**REQUIRED ACTION:**
Keyword search on "agent": report each line of the records that contains it.

Records contained in a dataset
┌──
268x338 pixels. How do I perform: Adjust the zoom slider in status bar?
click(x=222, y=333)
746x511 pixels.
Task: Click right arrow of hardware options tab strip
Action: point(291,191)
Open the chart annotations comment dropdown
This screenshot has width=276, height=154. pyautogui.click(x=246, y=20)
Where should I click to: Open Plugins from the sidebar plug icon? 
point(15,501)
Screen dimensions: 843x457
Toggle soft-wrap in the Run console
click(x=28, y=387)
└──
┌──
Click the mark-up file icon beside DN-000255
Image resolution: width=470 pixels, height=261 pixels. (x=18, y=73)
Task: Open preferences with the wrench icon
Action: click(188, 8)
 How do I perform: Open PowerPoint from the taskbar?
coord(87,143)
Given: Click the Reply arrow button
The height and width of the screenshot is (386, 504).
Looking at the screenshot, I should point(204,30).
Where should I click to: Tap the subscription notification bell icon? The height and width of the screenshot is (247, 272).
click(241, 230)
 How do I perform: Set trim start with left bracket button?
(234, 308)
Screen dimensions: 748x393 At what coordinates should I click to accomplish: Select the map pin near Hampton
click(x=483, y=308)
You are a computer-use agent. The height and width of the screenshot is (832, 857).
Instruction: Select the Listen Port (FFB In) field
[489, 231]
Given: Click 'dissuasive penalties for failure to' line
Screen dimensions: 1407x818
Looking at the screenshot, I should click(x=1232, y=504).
└──
┌──
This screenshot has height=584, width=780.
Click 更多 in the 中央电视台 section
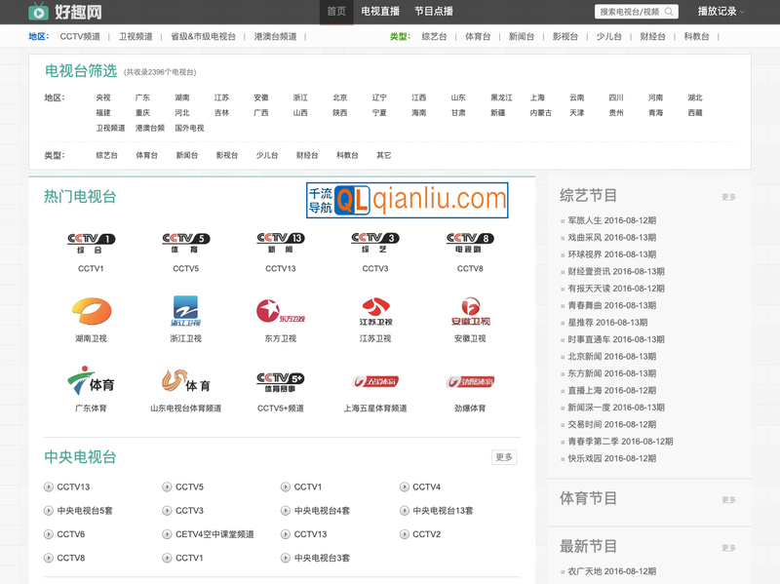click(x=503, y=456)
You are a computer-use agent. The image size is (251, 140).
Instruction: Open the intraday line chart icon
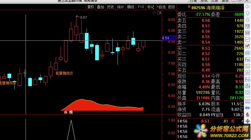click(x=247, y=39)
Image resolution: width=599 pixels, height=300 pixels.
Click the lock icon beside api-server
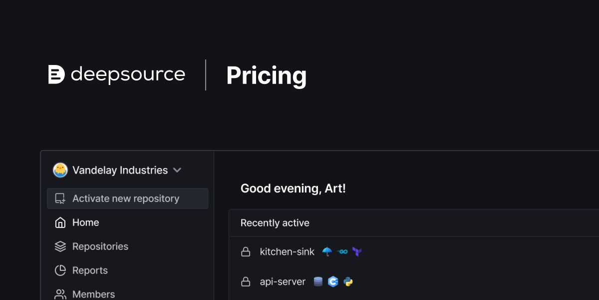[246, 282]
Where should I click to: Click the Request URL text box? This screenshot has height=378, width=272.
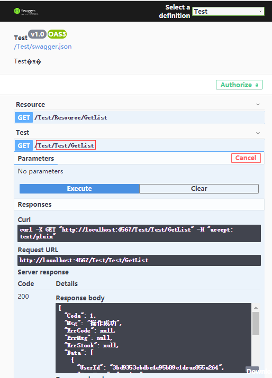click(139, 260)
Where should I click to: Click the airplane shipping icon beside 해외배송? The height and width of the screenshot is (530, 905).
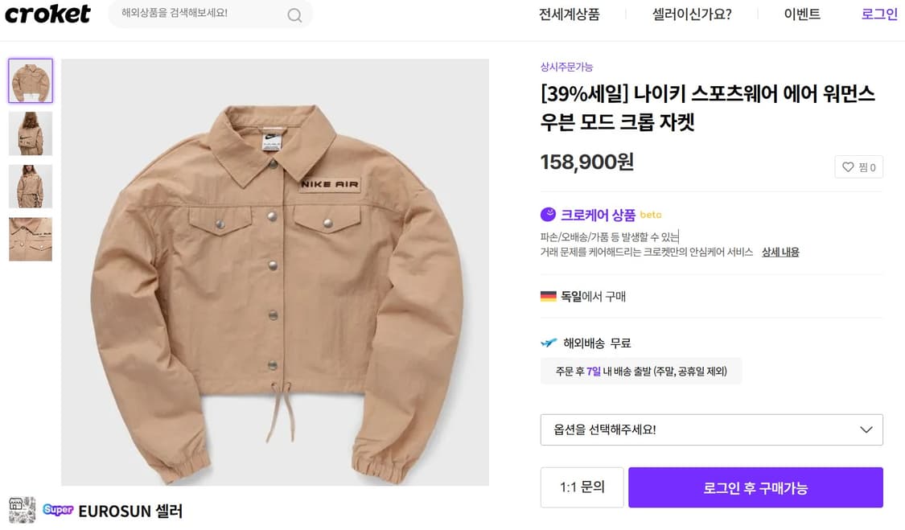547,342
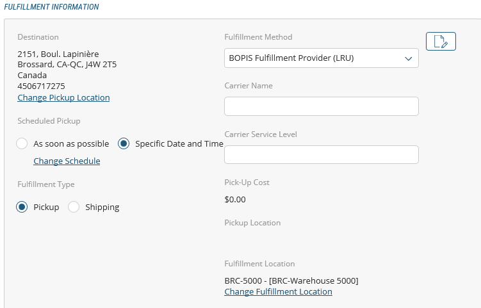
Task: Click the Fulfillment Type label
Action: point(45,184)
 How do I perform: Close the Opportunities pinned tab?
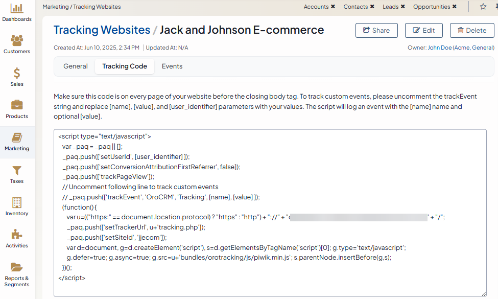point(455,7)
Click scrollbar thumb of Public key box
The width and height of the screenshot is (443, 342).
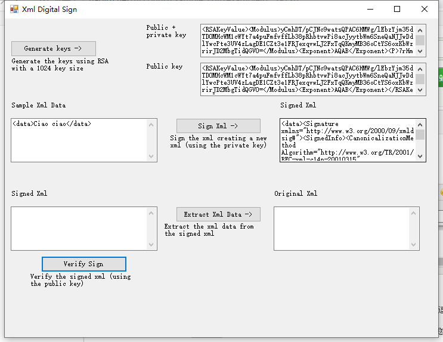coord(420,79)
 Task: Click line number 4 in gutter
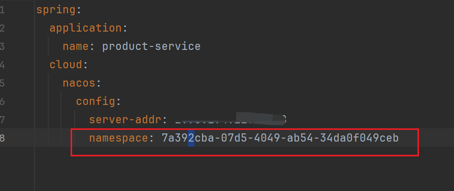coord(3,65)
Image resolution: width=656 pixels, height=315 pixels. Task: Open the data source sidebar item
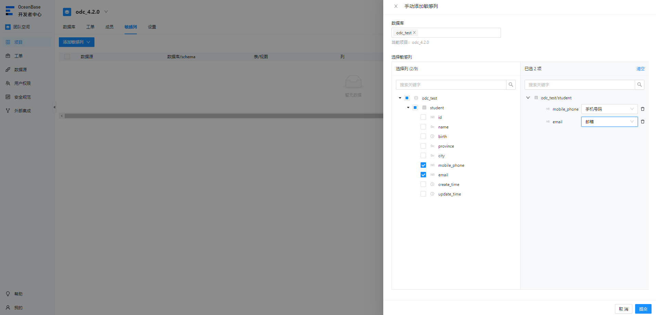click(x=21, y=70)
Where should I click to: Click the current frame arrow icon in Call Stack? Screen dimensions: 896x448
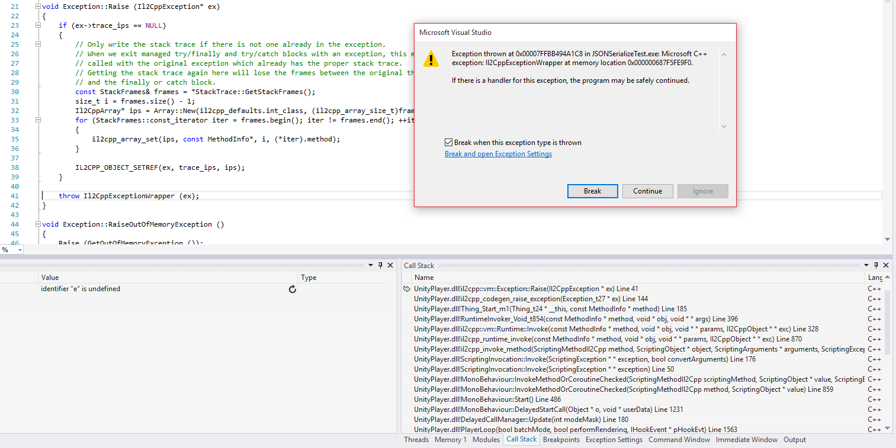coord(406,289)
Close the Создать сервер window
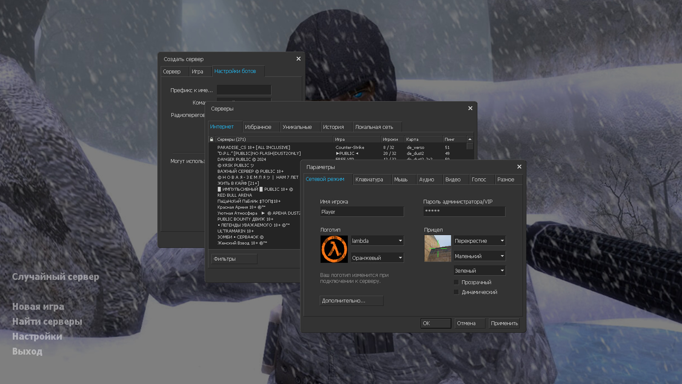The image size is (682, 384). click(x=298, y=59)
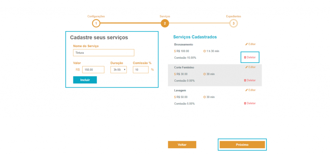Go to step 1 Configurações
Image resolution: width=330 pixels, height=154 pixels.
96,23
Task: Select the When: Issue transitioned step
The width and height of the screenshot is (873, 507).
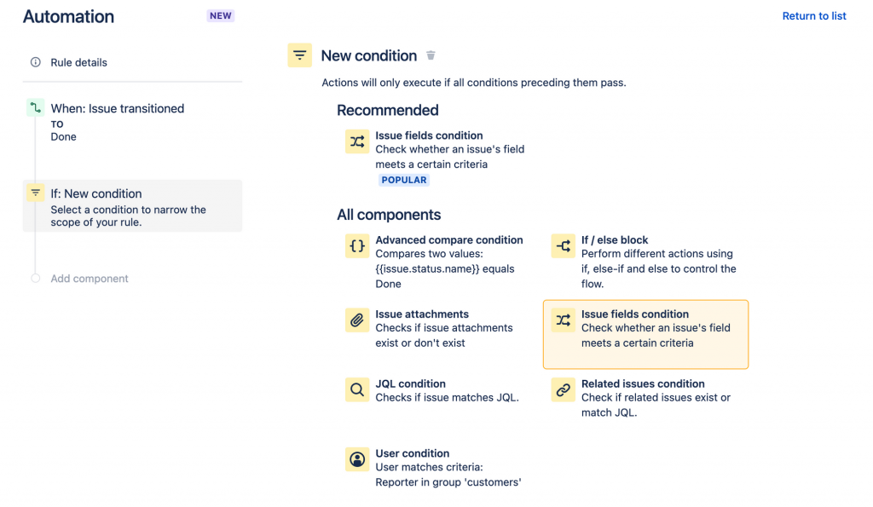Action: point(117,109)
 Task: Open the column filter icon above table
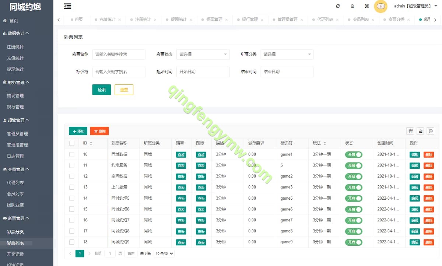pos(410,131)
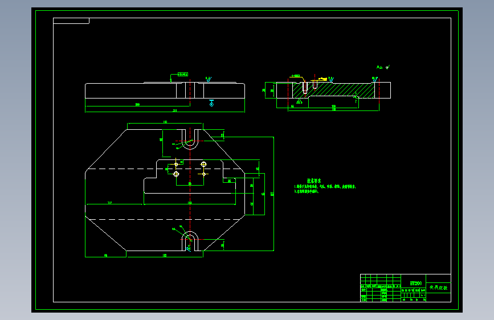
└──
**OUTPUT FOR THIS TASK:**
You are a computer-use agent. The height and width of the screenshot is (832, 857).
You are a computer-use agent. The image size is (251, 140).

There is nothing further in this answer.